Data shown ::
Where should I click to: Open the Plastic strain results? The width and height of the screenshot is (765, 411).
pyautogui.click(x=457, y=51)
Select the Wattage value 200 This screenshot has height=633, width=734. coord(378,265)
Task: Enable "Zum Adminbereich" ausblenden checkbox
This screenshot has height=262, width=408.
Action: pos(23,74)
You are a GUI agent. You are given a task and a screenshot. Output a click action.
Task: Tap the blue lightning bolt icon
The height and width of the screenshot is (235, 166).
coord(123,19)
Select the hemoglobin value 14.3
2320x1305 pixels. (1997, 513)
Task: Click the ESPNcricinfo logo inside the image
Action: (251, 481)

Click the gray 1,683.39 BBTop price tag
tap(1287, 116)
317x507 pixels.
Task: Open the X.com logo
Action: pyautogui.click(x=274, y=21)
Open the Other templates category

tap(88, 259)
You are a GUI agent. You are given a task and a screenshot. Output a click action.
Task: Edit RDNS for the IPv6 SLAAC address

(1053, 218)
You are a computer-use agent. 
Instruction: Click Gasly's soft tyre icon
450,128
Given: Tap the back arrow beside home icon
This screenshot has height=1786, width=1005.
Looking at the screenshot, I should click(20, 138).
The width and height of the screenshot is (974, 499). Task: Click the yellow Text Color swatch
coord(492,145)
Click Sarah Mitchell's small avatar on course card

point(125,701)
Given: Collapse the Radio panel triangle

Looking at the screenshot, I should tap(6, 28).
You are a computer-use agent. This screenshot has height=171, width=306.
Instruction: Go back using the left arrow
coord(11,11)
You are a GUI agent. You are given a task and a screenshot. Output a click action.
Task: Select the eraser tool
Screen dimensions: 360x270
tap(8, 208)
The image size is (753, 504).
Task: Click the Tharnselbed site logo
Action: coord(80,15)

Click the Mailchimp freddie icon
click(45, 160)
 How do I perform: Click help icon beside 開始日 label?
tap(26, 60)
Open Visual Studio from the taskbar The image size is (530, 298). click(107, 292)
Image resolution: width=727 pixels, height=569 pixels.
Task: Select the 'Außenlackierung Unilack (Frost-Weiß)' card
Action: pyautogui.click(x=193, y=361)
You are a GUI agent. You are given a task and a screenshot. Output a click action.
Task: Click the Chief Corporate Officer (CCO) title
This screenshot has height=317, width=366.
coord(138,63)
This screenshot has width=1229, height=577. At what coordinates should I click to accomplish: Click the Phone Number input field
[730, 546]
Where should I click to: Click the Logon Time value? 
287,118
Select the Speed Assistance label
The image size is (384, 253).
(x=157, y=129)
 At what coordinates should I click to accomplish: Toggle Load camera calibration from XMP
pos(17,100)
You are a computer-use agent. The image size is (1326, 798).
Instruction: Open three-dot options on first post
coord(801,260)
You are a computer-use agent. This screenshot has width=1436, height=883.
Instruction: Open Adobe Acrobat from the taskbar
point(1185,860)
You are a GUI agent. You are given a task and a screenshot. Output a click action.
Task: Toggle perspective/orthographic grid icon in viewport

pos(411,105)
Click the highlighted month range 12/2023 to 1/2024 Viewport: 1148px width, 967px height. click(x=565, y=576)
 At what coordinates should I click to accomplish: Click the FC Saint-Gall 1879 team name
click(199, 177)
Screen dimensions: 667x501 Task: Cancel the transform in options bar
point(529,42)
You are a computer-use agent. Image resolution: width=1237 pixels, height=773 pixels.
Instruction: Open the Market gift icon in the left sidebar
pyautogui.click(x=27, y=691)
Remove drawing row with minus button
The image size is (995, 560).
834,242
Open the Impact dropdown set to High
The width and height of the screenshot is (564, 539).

The problem ::
Copy out every line of the data where the word "computer" occurs.

Written response ::
You are a computer-use agent. 
You are a computer-use agent. This screenshot has height=171, width=306.
You are a computer-use agent. The image size is (1326, 798).
You are a computer-use agent. This screenshot has width=1436, height=883.
You are a computer-use agent. Image resolution: width=1237 pixels, height=773 pixels.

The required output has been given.